Data —
+--
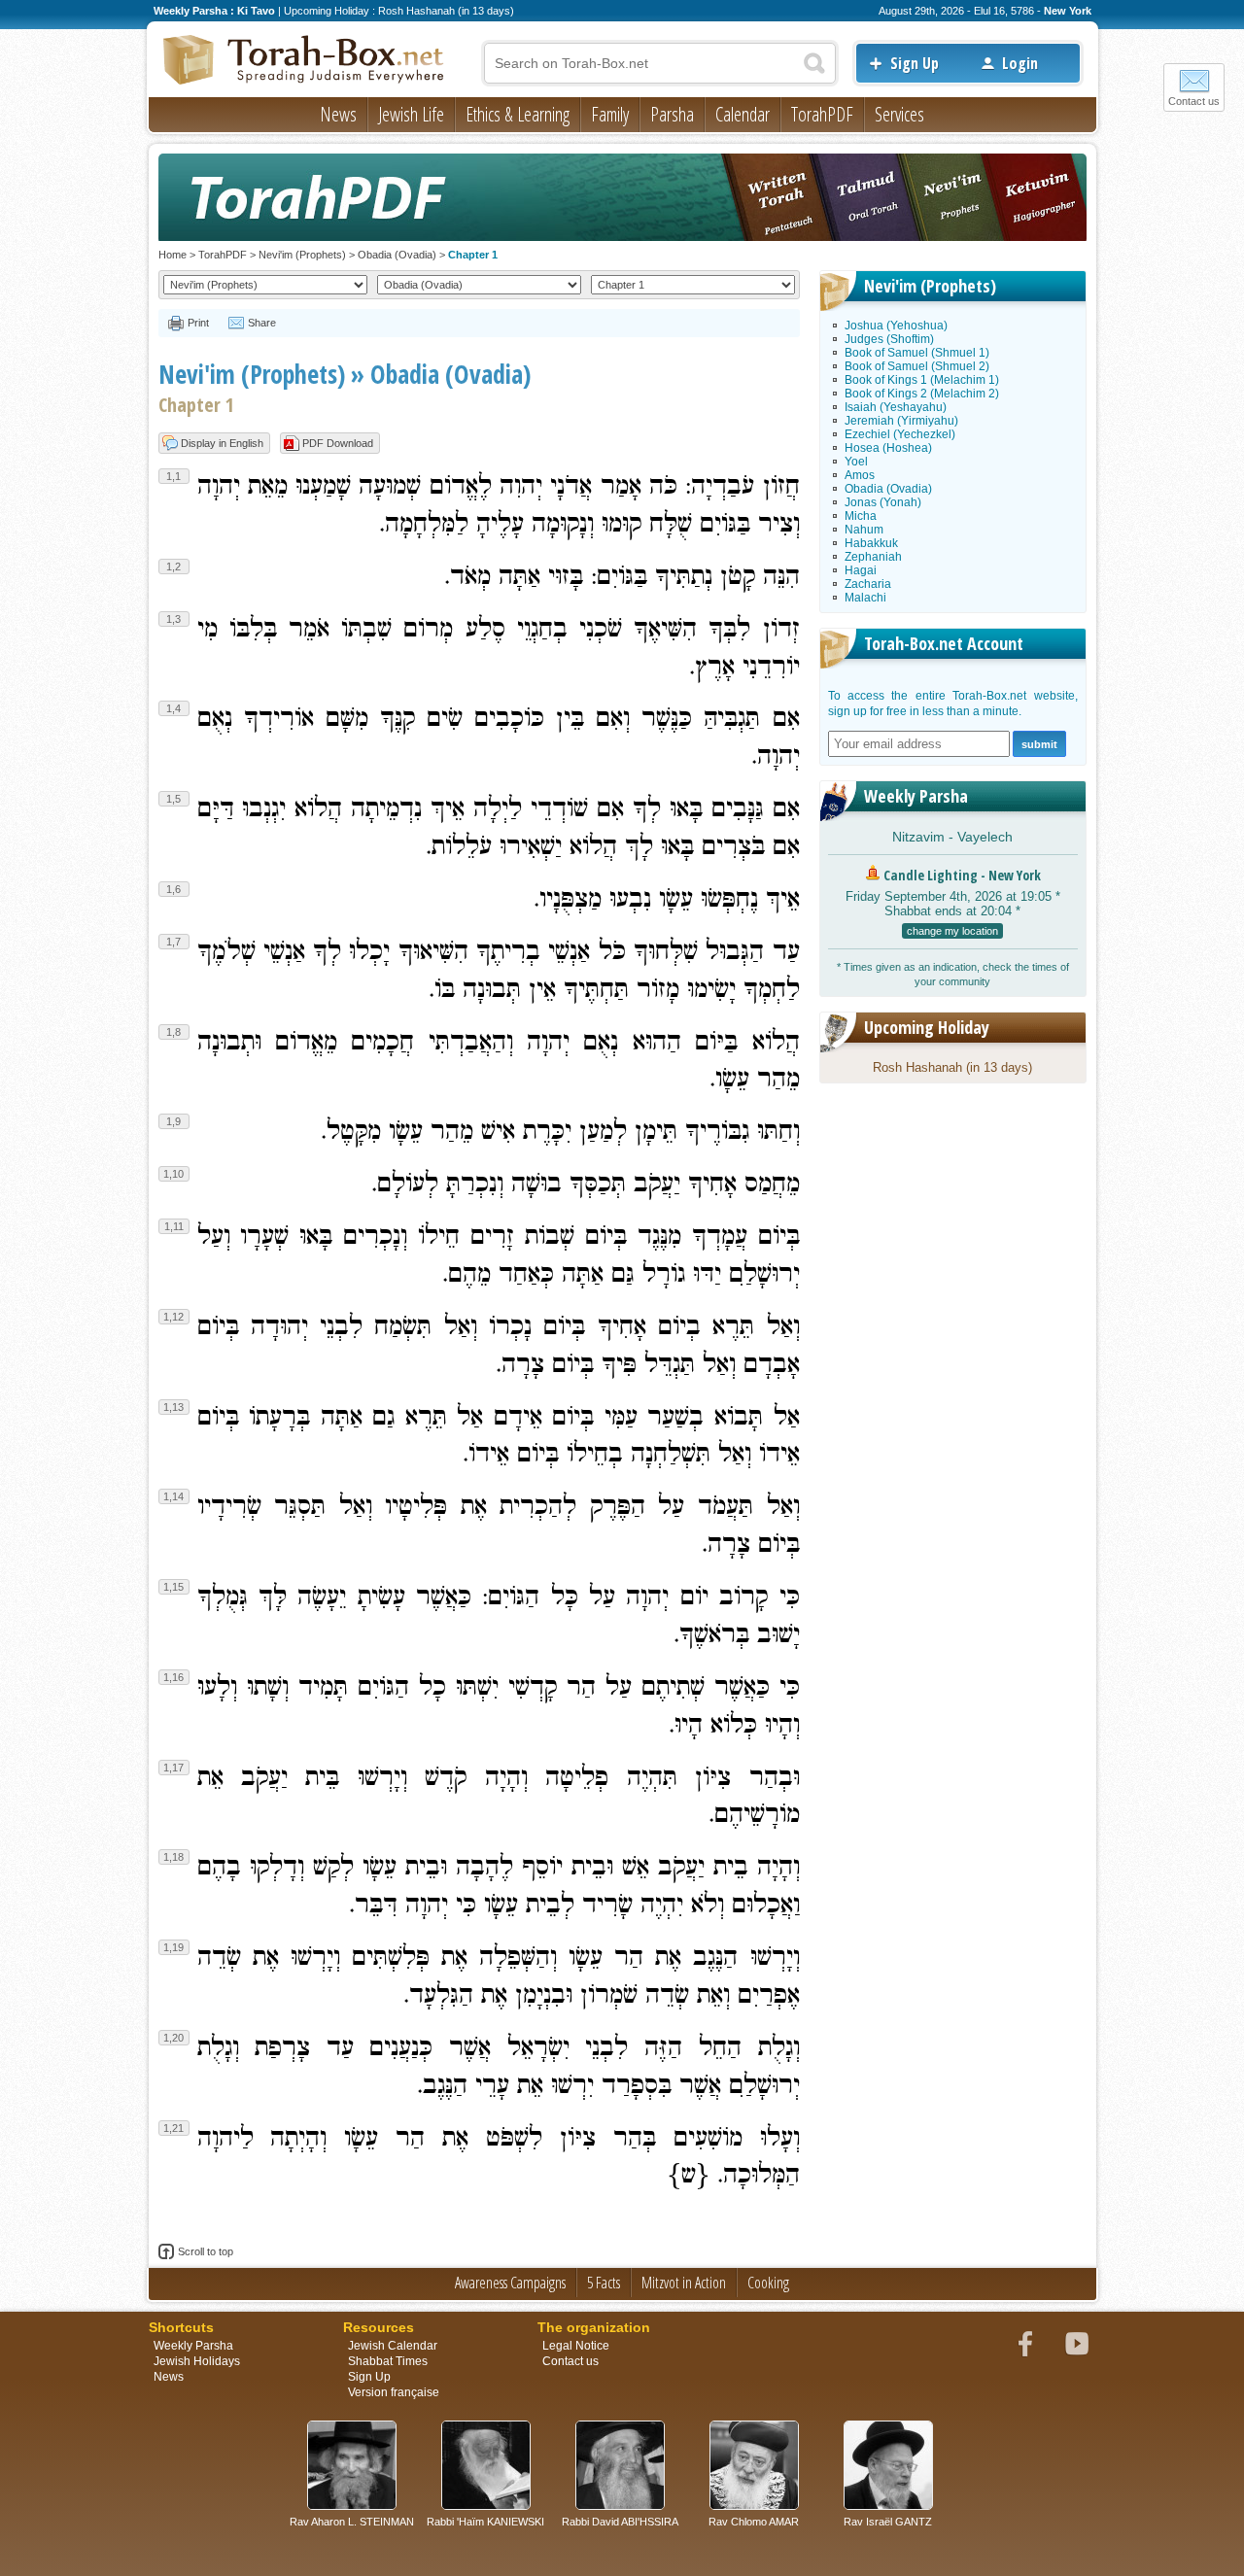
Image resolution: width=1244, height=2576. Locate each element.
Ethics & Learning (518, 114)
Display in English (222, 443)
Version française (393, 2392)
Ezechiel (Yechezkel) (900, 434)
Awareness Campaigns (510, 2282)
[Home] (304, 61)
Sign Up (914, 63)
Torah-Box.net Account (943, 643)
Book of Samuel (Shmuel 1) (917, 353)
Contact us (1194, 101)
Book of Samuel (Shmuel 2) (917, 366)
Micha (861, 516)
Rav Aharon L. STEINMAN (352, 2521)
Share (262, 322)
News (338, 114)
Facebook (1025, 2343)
+--
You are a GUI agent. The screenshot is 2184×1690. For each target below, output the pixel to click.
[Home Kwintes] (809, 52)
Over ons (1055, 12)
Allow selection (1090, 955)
+--
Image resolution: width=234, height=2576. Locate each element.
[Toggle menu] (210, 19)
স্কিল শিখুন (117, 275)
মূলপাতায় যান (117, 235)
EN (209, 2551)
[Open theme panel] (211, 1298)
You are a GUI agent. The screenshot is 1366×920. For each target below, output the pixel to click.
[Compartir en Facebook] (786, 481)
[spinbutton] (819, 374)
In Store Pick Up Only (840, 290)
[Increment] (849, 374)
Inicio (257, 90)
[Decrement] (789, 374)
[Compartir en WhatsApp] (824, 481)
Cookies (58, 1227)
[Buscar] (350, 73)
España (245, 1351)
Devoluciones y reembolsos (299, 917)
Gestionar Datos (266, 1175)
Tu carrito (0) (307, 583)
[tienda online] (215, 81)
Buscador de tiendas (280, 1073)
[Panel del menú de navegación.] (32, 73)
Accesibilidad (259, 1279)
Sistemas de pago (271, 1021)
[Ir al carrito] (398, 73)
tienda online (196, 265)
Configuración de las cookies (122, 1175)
+--
Problem description —
Return, word for word, the lines of the data above from the line with "You are a GUI agent. The screenshot is 2184×1690." through the line with "Allow selection (1090, 955)", inclusive.

Exercise solution —
You are a GUI agent. The screenshot is 2184×1690. For each target below, output the pixel to click.
[Home Kwintes] (809, 52)
Over ons (1055, 12)
Allow selection (1090, 955)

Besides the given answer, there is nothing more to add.